Would it do any good? They'd told her there was to be a new pope soon, that the old one was dead in the ruins of the Castel Sant'Angelo. The last light of a summer's evening came through the tiny, barred window, and she stared up at the indigo sky in which stars were starting to appear. Outside she could hear the sounds of soldiers marching about. She'd heard only snatches of the sack of the city that was going on outside. Sometimes there was screaming, and earlier in the day she'd heard the grisly sounds of an execution outside. From the window, she'd just been able to see that someone was being garroted. Someone in a priest's clothes. She'd tried to think of it as the inevitable bloodshed when the forces of reaction fell to fighting among themselves, but what she'd seen had been an old man being strangled.



It made thinking about anything beyond the next jug of water and loaf of bread . . . hard. The last of the daylight was falling on Frank's face now. His eyes were twitching a little under his eyelids, and his breathing had the rasp of his soft snores. She hoped that was a good sign. The linen of the bandage around his head was crusted with blood, and she had not dared try to change it. There was a finger missing from his left hand, the ring finger. That seemed to have stopped oozing now, and she hoped she'd kept it clean and dry enough. The broken leg seemed to have been set well enough, but she could not tell under the splint and the strapping.



They'd told her that he'd been shot, but only grazed by two bullets, and the rest had happened when the building collapsed. That he had not been beaten, or shot by anyone's order. That the shooting had been an accident in the tension of surrender and the bruises from being buried under rubble.

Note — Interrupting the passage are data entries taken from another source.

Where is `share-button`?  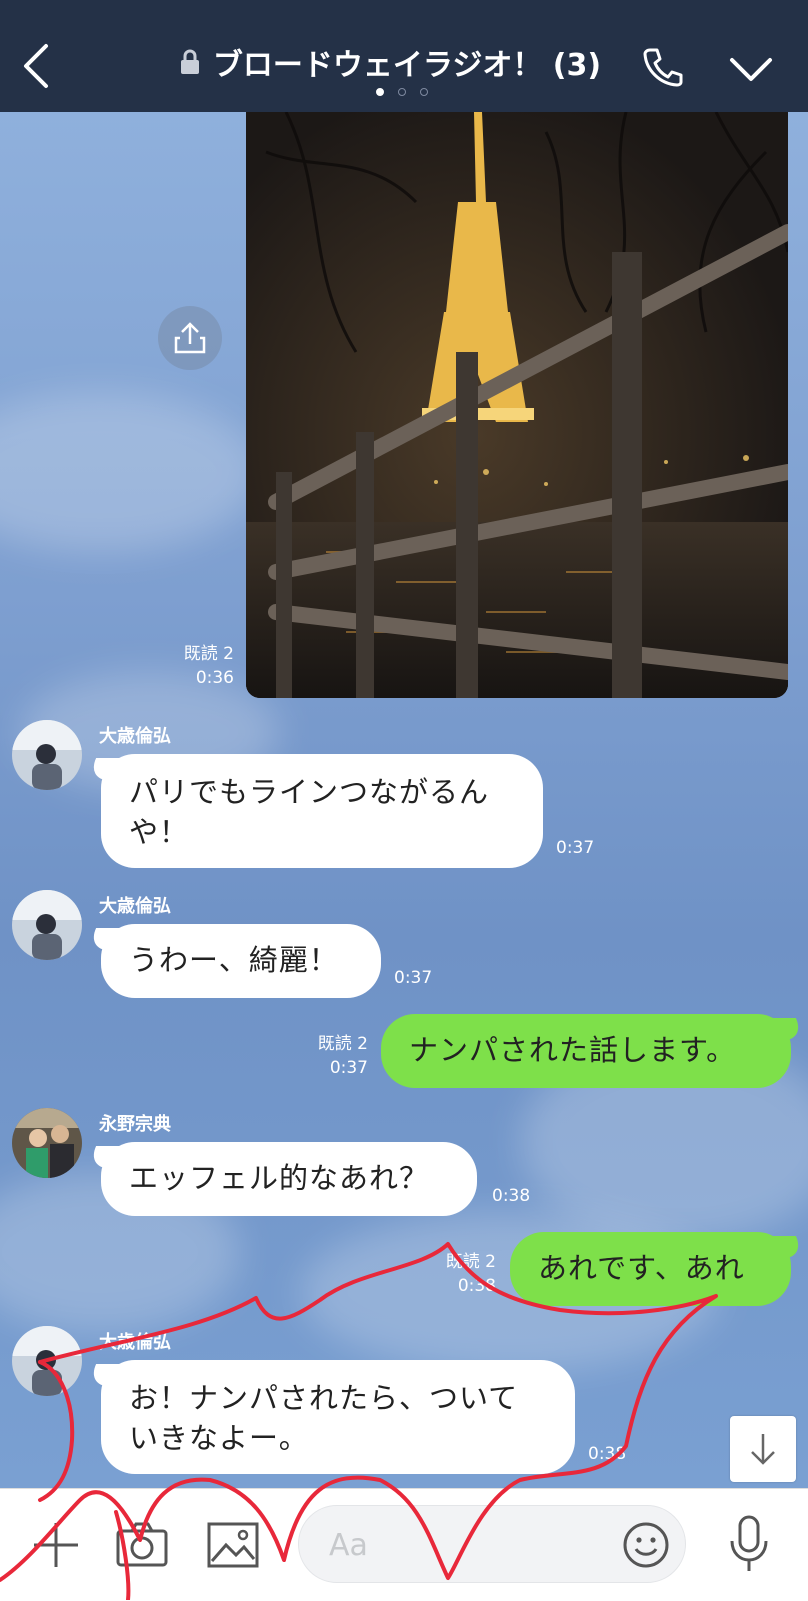
share-button is located at coordinates (190, 338).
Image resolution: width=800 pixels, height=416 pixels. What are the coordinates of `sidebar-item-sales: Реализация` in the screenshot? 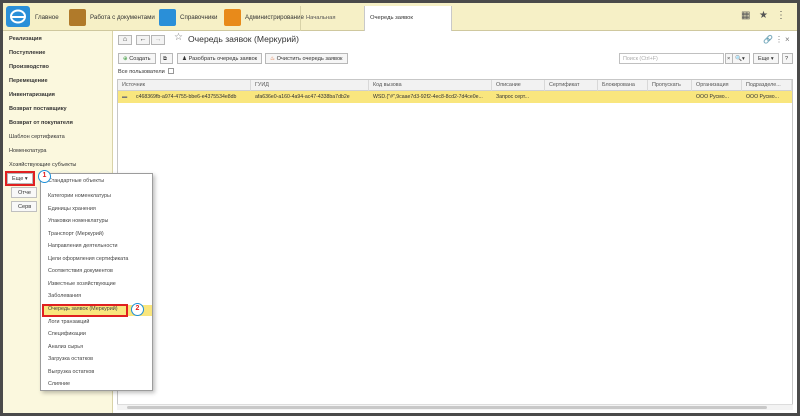 It's located at (26, 39).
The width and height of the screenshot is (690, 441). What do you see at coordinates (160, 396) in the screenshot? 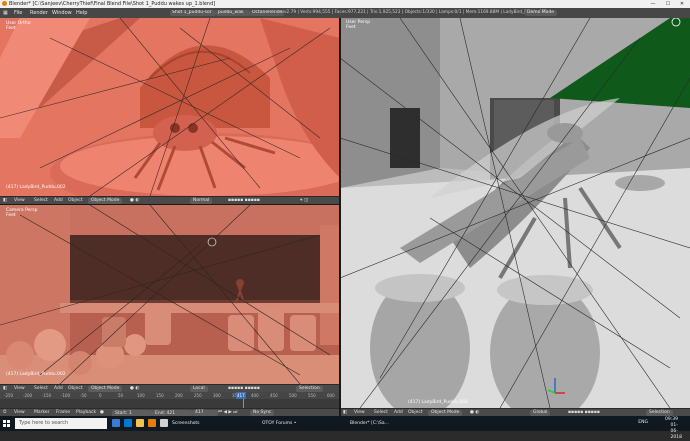
I see `timeline-tick-label: 150` at bounding box center [160, 396].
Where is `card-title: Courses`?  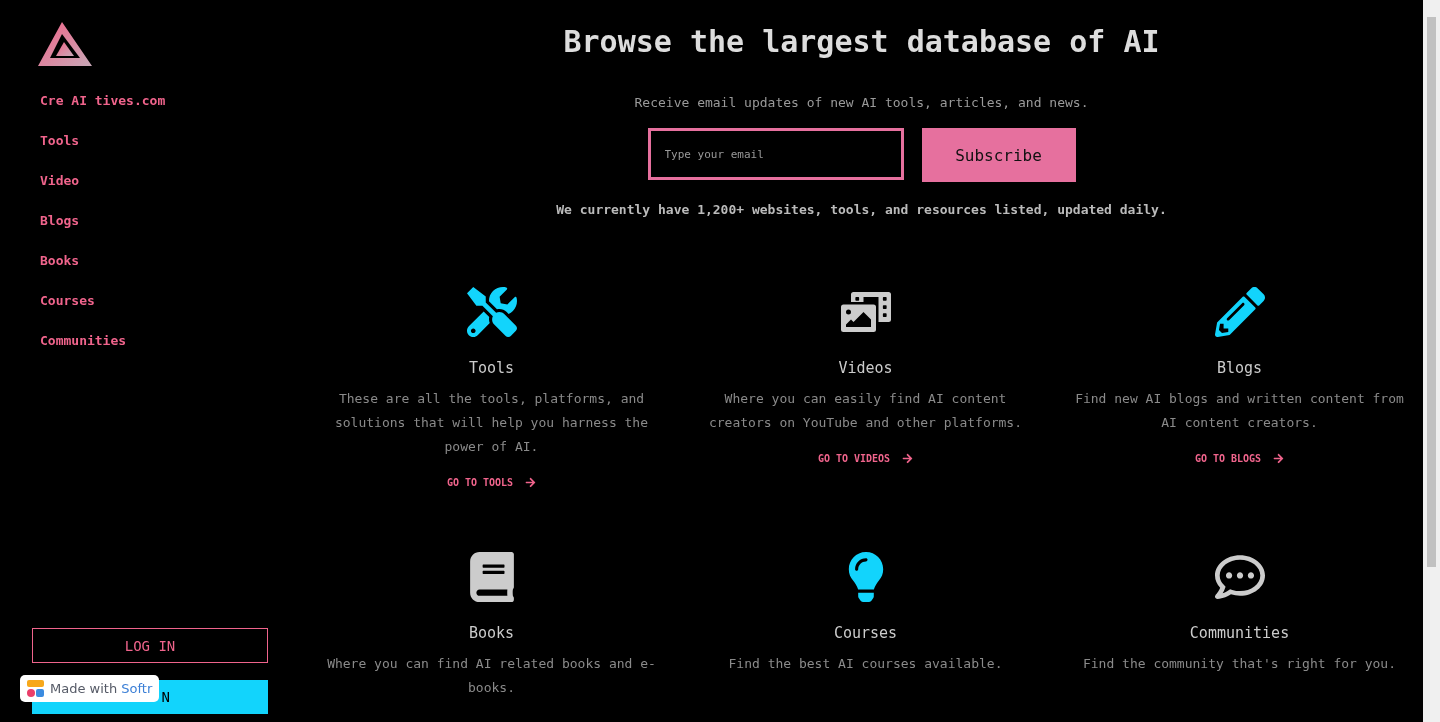
card-title: Courses is located at coordinates (866, 633).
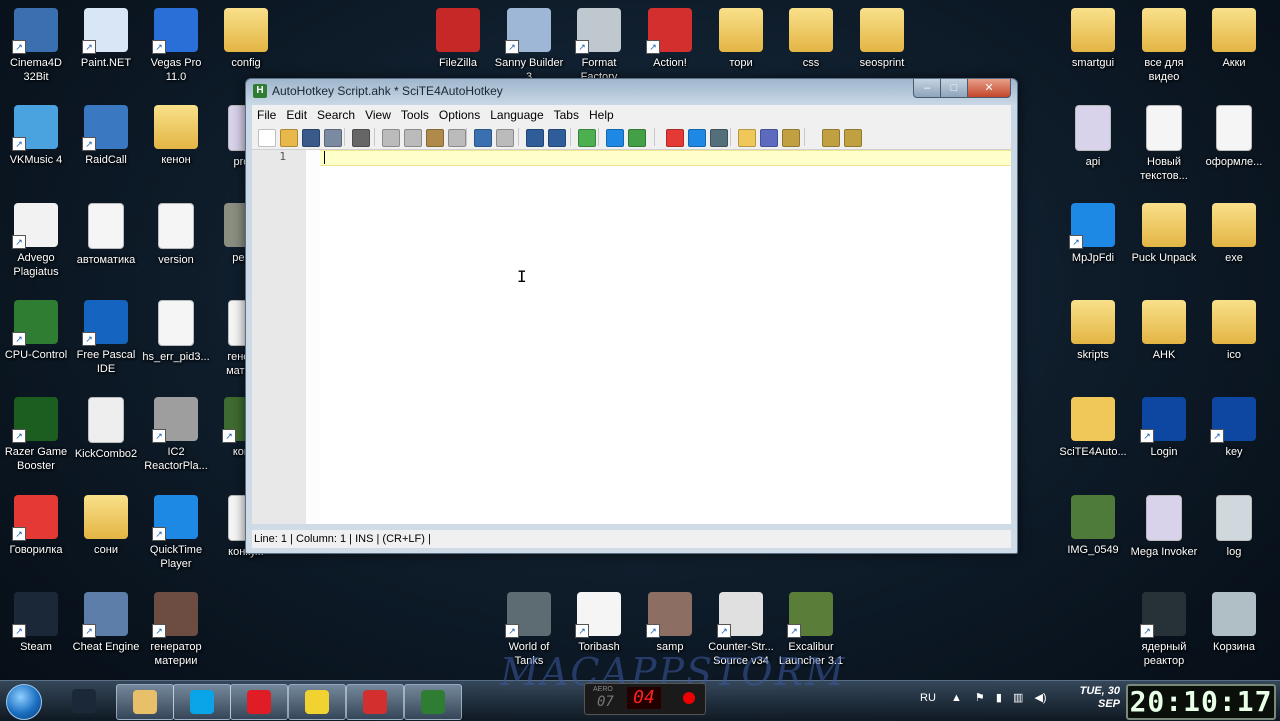 This screenshot has height=721, width=1280. Describe the element at coordinates (36, 331) in the screenshot. I see `desktop-icon: ↗ CPU-Control` at that location.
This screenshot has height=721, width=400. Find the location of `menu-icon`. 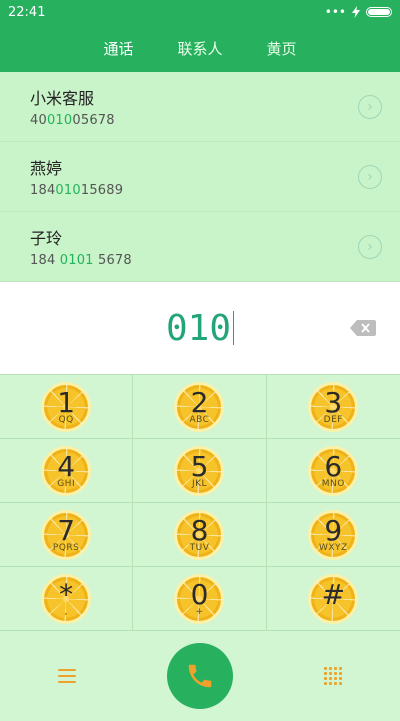

menu-icon is located at coordinates (66, 676).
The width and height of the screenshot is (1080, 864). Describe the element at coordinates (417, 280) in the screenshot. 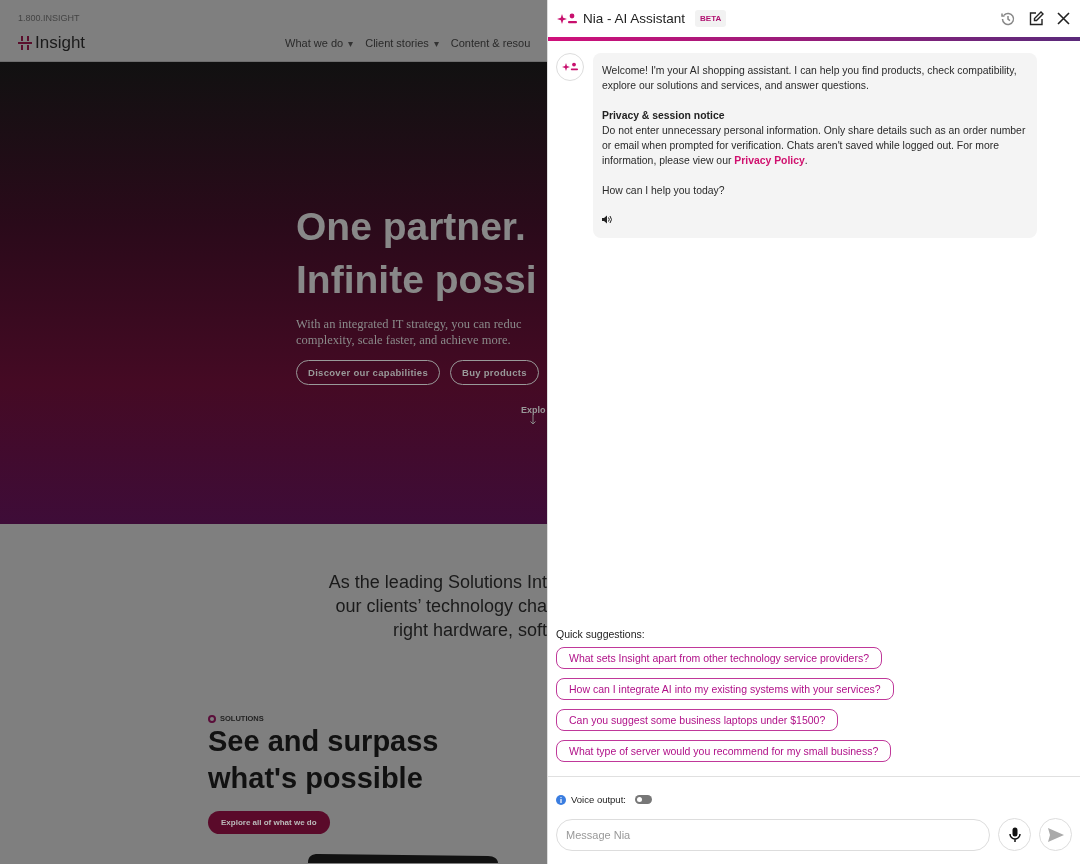

I see `hero-title: Infinite possi` at that location.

Why Spanish soldiers should care that she thought of them any better than she did, she had no idea. But they had put her in here to nurse her husband, which was worth far more than any apologies. She had been weeping, barely able to breathe for grief until they told her Frank was alive. They'd also told her they did not have enough jailers to nurse all the injured prisoners, and needed the cell space anyway.



It helped that the Spaniards were using Roman jailers, who didn't seem all that enthusiastic about keeping prisoners for the Spanish Inquisition. They were doing their best to keep everyone in the cell block healthy and comfortable.



And Frank still slept. She had heard stories of people who never awoke after head injuries, and every hour Frank slept made her think about them some more. He had the beginnings of a fever, too. If any of his wounds became gangrenous, only the mercy of her jailers would bring a doctor to save him from it.



There was a rattle of keys in the corridor. Someone was coming.



"Señora?" The voice wasn't the usual jailer, a native Roman, but a Spanish-accented voice. Giovanna put down the jug and stepped away from the door when the spyhole clacked open. There was murmured conversation outside and then another rattle of keys. The door opened and it was the Spanish captain who had had her captured but let everyone else go. And who had had Frank shot.